### [Directions]
• 1. List every EN standard number that appears in the numbered list of the glove standards text.
• 2. In the glove standards text, reproduce the part that opens with "5. EN 407 Gloves" and closes with "or approximately 3.06kg.", substituting "tools" for "implements".

--- Supplied passage ---

Gloves are often subject to specific European (EN) standards, which define the requirements and testing procedures for various types of gloves. Some examples include:

1. 1. EN 388 Protective gloves against mechanical risks
   2. EN 420 General requirements for gloves, including sizing and labelling.
   3. EN 374 Gloves for protection against chemicals and micro-organisms.
   4. EN 511 Gloves for protection against cold.
   5. EN 407 Gloves for protection against thermal risks (heat and/or fire).

EN 388 focuses on gloves designed to protect against mechanical risks, these include abrasion, cut, puncture, and tear resistance.

• Abrasion – based on a score between 1 & 4
• Cut – based on a score between 1 & 5
• Tear – based on a score between 1 & 4
• Puncture – based on a score between 1 & 4

Abrasion, cut and tear are all still marked with a rating between 1-4 but in 2016 the new EN388 standard added two more tests for cut protection and impact protection.

New standards for cut protection

The new cut protection test increases the force of the sharp implements being used and it is scored between A & F with “F” being the maximum cut resistance of the ISO 13997 test and is awarded to any fabric that achieves a cut resistance equal to or greater than 30N or approximately 3.06kg.

--- Information supplied ---

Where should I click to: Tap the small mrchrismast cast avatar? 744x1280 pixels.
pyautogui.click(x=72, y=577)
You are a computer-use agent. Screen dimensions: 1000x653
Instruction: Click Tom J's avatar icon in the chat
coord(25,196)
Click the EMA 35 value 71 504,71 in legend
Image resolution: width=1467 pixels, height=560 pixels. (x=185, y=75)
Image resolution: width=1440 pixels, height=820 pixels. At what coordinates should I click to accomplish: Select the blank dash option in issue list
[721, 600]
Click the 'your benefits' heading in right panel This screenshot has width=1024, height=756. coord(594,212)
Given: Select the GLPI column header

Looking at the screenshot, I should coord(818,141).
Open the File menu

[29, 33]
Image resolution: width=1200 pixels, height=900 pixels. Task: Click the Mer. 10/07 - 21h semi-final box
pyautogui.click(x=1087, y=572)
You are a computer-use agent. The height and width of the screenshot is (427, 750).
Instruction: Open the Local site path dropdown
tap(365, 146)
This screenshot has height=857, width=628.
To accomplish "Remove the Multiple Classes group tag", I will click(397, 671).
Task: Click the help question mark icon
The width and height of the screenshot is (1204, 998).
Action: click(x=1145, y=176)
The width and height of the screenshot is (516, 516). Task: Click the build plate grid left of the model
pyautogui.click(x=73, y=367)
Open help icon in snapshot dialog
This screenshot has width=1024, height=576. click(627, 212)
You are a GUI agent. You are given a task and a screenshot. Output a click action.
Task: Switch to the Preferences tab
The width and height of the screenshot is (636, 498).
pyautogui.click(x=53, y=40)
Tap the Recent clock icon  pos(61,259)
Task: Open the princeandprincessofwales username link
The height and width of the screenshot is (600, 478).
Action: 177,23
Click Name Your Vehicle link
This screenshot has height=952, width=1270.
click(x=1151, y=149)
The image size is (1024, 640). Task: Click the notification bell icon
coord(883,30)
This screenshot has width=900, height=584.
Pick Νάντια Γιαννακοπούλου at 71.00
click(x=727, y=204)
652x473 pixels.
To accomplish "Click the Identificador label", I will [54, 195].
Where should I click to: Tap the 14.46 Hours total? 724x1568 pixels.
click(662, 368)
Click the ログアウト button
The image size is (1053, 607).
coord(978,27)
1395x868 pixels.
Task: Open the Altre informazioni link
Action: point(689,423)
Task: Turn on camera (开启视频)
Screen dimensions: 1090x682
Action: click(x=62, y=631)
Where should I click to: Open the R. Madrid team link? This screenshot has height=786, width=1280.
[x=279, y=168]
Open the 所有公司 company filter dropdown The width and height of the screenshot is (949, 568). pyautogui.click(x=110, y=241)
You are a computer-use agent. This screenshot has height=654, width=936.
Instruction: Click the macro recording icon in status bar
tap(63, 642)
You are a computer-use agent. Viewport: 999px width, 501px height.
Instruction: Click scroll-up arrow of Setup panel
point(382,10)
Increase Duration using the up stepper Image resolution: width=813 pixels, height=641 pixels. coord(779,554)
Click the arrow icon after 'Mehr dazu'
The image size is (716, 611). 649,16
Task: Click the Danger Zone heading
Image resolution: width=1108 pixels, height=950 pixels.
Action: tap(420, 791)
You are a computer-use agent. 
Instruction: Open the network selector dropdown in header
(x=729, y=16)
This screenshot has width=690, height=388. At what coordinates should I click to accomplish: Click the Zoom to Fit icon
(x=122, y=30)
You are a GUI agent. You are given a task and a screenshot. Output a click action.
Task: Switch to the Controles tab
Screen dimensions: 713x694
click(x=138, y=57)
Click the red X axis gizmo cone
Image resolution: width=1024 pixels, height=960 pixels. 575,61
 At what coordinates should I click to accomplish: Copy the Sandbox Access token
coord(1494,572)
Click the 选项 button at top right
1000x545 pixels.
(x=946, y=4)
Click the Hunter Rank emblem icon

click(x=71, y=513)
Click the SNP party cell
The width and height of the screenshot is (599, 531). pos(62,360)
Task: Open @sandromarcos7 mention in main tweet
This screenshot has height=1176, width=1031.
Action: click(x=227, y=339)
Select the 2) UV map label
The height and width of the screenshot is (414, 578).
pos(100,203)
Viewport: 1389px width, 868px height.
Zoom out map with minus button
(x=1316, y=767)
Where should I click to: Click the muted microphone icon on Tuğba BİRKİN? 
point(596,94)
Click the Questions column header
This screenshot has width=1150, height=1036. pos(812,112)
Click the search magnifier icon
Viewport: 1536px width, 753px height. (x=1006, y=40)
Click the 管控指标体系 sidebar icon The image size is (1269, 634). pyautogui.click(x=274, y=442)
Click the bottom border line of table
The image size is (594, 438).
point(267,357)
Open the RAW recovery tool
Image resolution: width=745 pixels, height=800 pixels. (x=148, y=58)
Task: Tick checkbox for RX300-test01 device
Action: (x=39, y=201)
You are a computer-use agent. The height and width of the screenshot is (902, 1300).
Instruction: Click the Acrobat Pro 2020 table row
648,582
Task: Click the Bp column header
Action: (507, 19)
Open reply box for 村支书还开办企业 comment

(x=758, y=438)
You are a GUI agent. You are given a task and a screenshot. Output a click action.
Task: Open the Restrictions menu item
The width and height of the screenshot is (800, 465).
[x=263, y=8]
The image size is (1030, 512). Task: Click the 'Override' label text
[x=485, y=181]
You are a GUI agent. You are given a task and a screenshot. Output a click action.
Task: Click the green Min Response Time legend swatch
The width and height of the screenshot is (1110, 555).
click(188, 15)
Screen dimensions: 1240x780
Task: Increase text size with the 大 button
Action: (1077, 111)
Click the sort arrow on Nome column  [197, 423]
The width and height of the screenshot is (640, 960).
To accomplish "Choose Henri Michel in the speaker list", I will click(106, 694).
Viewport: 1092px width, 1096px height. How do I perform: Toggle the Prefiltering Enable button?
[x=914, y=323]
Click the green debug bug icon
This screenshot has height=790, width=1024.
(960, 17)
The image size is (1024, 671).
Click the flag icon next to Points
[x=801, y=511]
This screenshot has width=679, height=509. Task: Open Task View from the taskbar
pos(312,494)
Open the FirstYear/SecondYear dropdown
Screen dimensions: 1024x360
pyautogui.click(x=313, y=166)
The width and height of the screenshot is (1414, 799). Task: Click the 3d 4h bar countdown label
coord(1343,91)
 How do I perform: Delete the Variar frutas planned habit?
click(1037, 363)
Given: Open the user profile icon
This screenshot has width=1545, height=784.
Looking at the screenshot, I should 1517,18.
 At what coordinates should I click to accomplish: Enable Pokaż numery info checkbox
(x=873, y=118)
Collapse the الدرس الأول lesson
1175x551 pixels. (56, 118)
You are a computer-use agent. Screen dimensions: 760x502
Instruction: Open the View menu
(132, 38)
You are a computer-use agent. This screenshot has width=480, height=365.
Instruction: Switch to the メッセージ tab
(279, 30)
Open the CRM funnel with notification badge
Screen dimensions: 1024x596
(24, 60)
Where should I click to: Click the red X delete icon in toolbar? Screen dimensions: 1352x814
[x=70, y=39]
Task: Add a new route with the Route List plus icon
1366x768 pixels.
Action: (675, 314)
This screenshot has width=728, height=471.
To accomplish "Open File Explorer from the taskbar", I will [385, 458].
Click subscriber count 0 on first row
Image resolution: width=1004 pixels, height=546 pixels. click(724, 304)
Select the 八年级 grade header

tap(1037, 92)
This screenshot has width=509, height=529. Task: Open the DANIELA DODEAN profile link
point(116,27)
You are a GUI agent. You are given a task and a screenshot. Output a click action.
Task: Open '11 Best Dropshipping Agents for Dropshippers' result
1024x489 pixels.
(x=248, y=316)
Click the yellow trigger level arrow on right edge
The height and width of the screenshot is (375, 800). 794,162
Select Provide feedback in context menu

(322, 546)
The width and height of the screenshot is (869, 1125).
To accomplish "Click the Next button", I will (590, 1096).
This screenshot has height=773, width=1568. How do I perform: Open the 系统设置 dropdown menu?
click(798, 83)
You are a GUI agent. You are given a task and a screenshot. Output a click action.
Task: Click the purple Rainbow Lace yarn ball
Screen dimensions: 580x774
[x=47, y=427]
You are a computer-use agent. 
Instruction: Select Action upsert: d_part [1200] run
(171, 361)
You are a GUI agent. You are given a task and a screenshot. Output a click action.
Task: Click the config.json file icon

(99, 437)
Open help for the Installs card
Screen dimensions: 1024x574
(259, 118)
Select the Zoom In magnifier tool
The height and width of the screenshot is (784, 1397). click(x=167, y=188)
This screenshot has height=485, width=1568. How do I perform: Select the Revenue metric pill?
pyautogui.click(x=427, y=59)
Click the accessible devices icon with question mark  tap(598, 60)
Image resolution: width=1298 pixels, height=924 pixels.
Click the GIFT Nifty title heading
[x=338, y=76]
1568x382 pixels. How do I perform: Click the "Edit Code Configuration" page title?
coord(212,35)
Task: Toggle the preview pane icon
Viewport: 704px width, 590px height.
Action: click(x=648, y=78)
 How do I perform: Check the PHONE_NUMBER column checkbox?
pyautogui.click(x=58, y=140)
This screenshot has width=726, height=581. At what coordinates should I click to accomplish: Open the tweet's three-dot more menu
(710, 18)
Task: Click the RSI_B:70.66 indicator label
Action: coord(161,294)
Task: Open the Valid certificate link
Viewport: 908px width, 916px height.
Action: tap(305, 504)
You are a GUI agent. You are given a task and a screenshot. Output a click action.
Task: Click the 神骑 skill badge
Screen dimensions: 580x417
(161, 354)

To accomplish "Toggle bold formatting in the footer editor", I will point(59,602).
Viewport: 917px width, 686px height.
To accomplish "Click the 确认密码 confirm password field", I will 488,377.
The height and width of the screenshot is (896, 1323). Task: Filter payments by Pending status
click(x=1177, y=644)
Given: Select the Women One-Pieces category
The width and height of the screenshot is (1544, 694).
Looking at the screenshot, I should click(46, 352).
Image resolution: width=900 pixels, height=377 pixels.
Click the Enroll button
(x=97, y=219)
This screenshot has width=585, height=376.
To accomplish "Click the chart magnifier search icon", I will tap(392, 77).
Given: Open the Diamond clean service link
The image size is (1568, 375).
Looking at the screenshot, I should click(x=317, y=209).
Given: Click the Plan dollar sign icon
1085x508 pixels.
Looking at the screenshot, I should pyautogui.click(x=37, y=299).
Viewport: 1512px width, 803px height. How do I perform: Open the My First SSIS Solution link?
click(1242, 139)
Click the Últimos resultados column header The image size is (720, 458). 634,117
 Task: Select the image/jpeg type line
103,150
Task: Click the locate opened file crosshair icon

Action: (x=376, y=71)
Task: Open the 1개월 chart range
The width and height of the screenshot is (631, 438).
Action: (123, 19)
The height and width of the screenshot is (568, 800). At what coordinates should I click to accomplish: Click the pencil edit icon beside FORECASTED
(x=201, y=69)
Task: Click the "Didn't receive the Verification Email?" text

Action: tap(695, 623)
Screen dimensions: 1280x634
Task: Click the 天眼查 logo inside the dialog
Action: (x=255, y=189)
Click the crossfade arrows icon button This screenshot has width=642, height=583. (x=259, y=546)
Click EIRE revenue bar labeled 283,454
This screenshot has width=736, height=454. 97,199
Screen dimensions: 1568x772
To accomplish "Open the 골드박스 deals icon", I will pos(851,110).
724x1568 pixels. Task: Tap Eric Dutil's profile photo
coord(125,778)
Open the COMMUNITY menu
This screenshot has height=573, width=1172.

---

### [Responses for each task]
• 1.
EN 388
EN 420
EN 374
EN 511
EN 407

• 2.
5. EN 407 Gloves for protection against thermal risks (heat and/or fire).

EN 388 focuses on gloves designed to protect against mechanical risks, these include abrasion, cut, puncture, and tear resistance.

• Abrasion – based on a score between 1 & 4
• Cut – based on a score between 1 & 5
• Tear – based on a score between 1 & 4
• Puncture – based on a score between 1 & 4

Abrasion, cut and tear are all still marked with a rating between 1-4 but in 2016 the new EN388 standard added two more tests for cut protection and impact protection.

New standards for cut protection

The new cut protection test increases the force of the sharp tools being used and it is scored between A & F with “F” being the maximum cut resistance of the ISO 13997 test and is awarded to any fabric that achieves a cut resistance equal to or greater than 30N or approximately 3.06kg.